_Work to complete_
Filter the listing below down to the lines that contain the string "This", matching case exactly, and copy each of those lines.

_Exercise input_
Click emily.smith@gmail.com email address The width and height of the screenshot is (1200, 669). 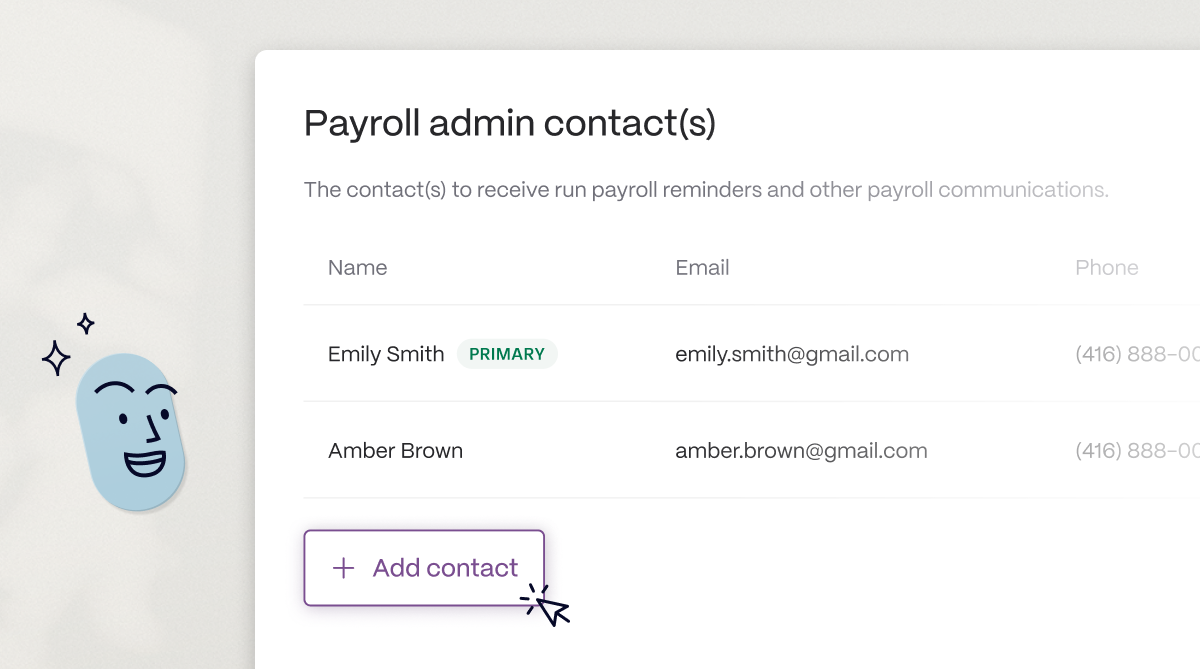[792, 354]
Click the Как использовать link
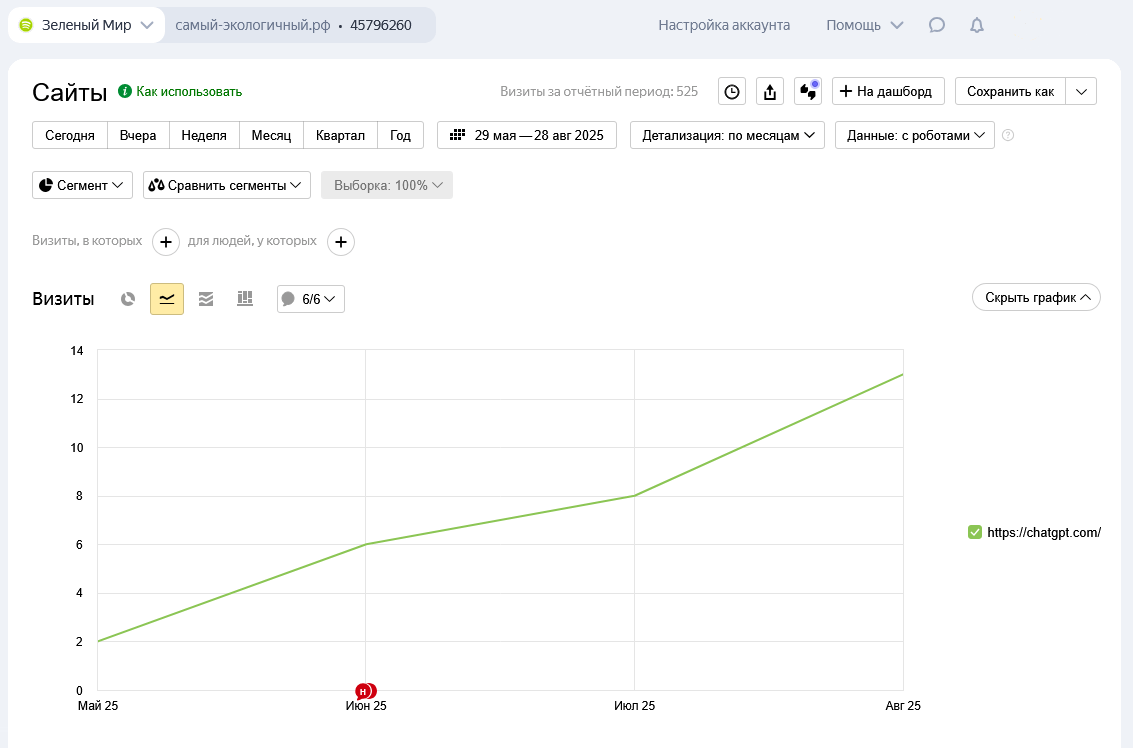The height and width of the screenshot is (748, 1133). coord(189,92)
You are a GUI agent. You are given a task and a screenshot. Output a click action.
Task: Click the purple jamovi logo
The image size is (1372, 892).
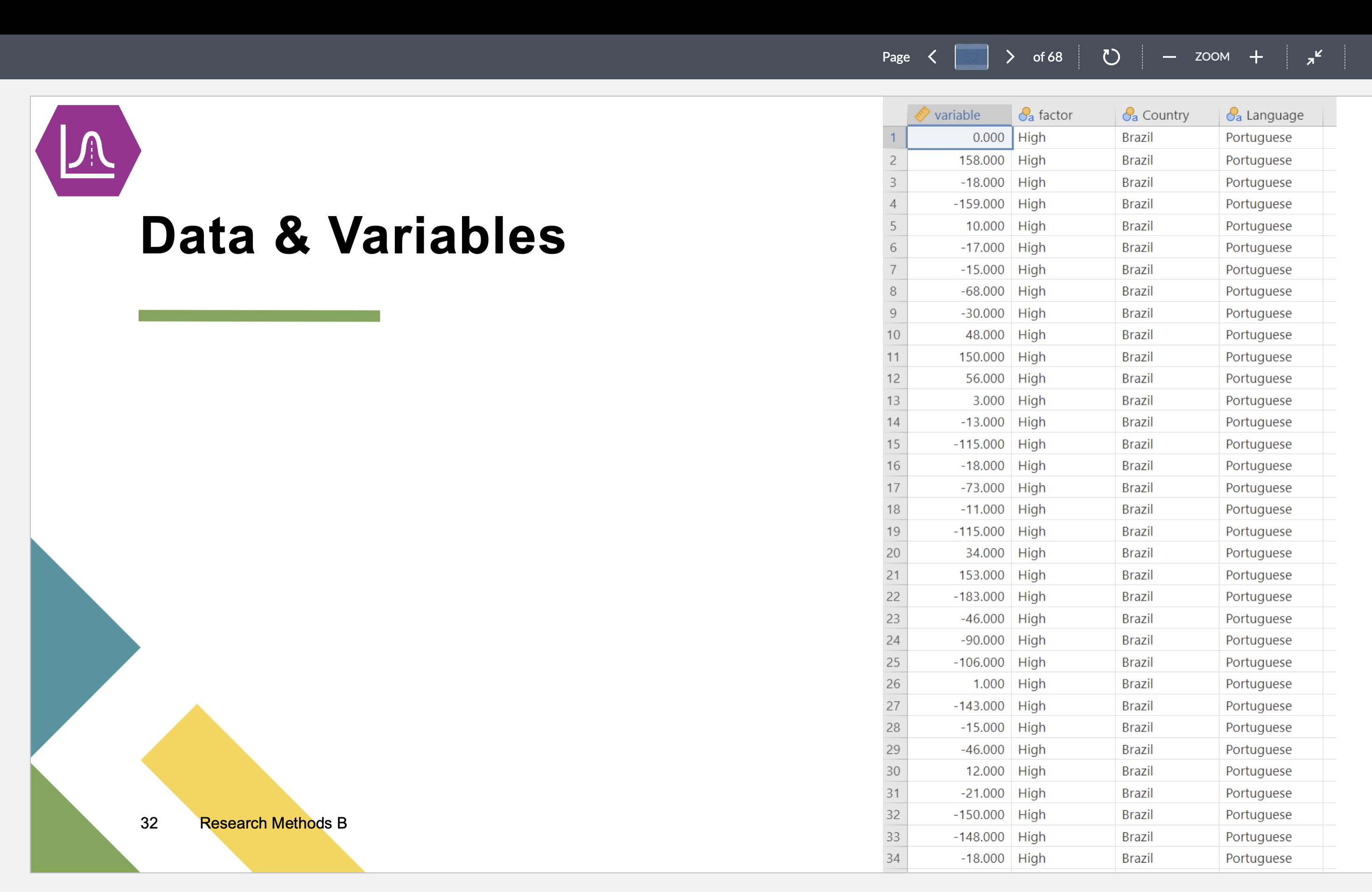(88, 151)
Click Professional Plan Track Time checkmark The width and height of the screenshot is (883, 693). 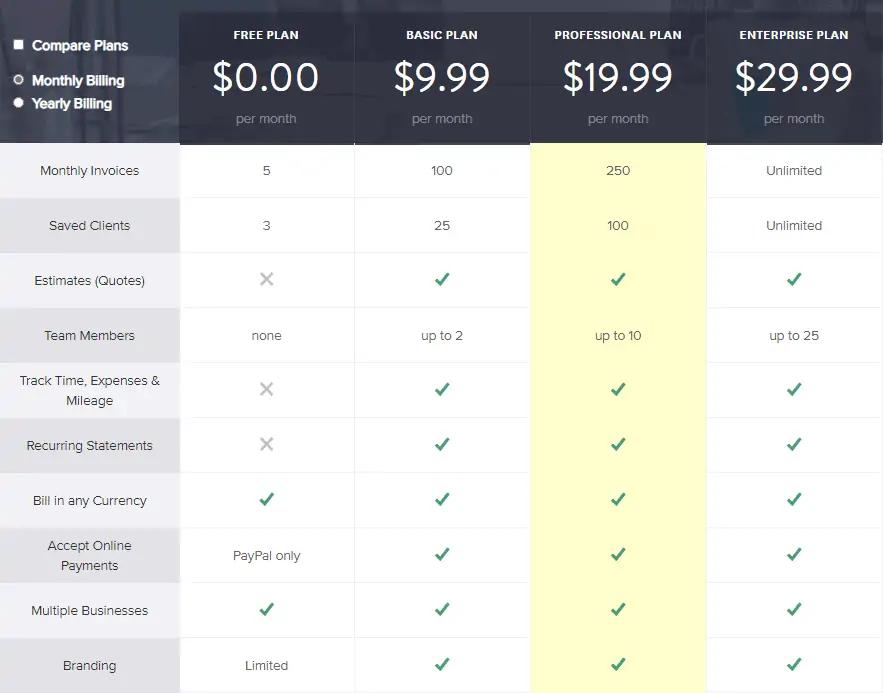coord(618,390)
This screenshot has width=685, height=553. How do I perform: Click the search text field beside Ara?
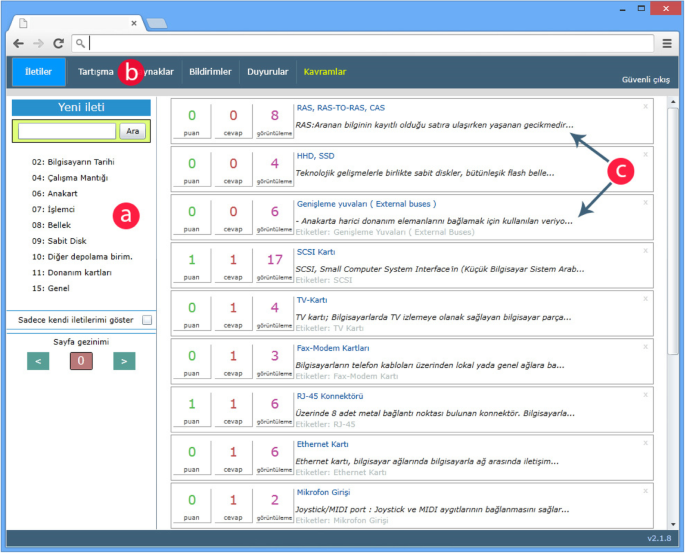click(67, 131)
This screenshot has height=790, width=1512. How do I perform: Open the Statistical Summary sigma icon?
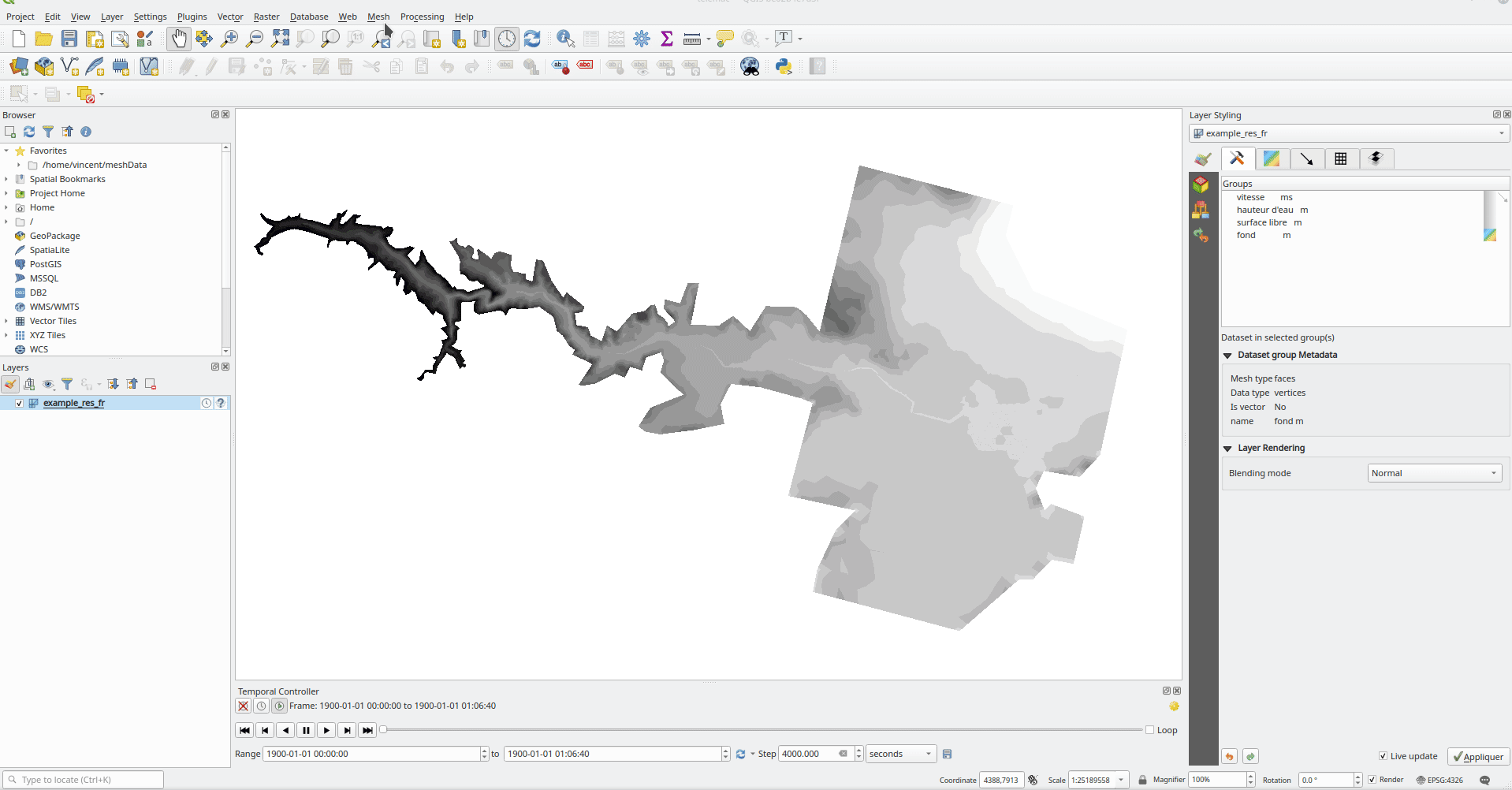coord(667,39)
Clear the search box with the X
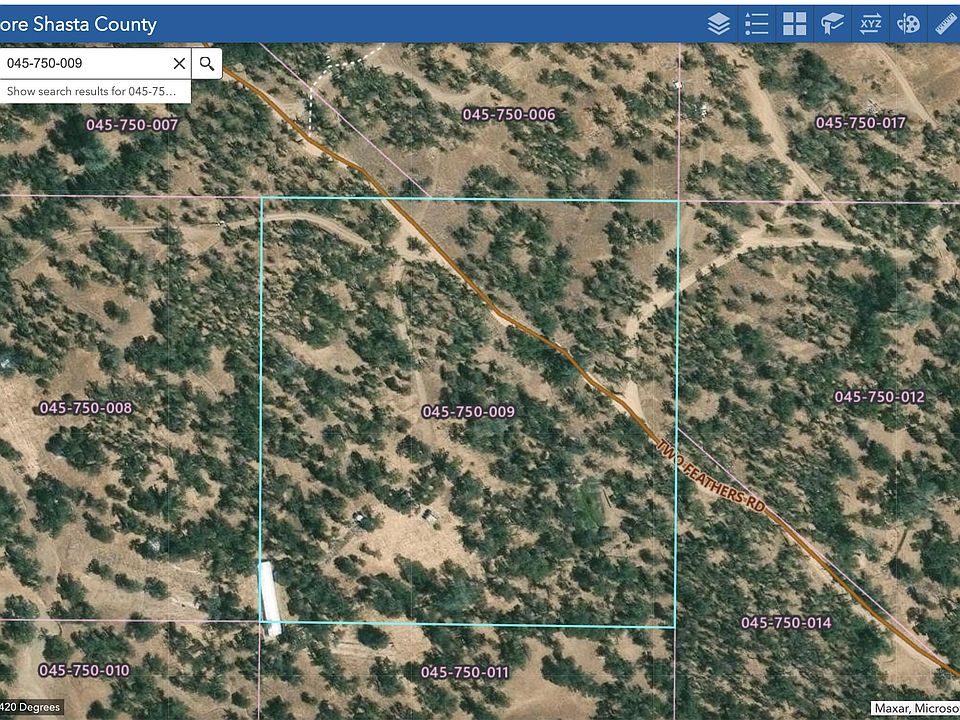 179,63
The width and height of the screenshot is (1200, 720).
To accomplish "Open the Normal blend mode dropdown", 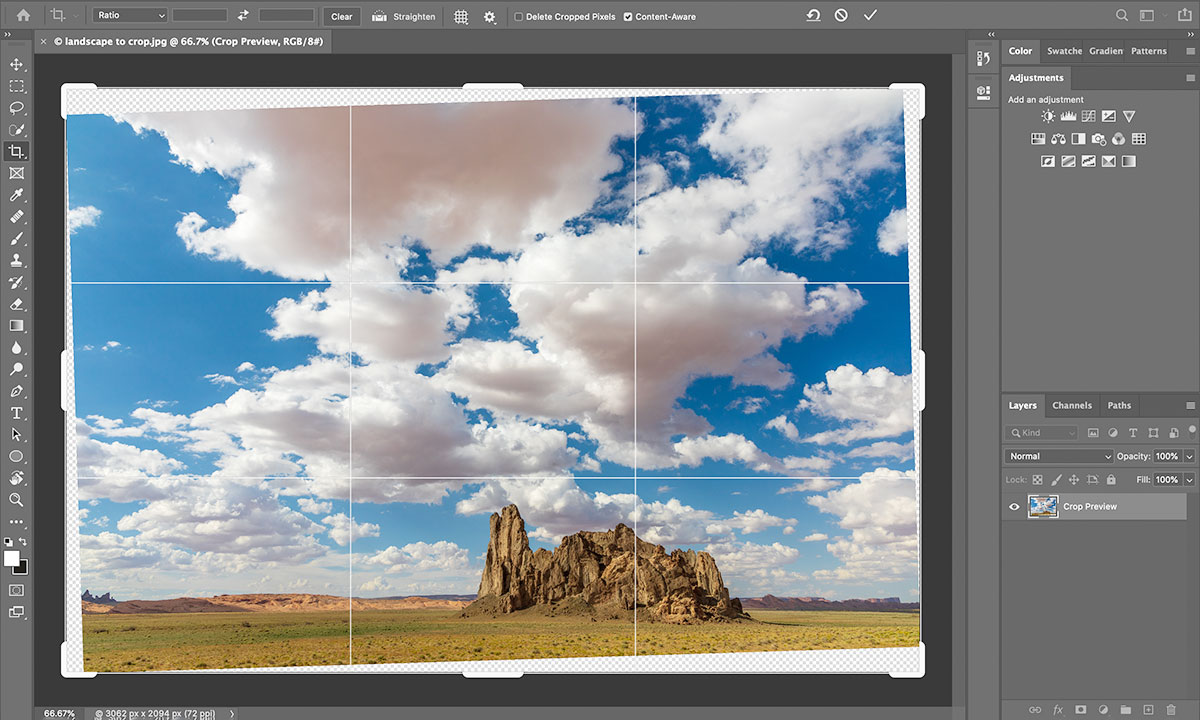I will tap(1058, 456).
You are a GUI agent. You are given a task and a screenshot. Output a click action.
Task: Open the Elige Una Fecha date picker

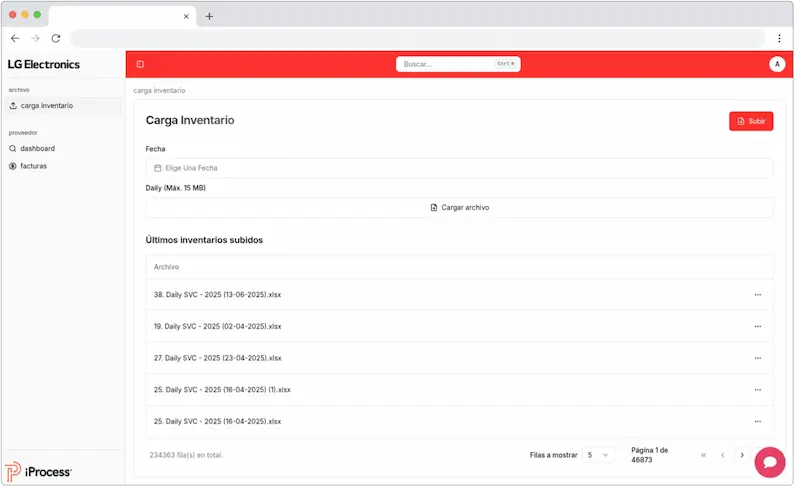(459, 168)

_In response_
This screenshot has width=685, height=553. How do I perform: Click the search text field beside Ara?
This screenshot has height=790, width=1512. How do I perform: Open the Statistical Summary sigma icon?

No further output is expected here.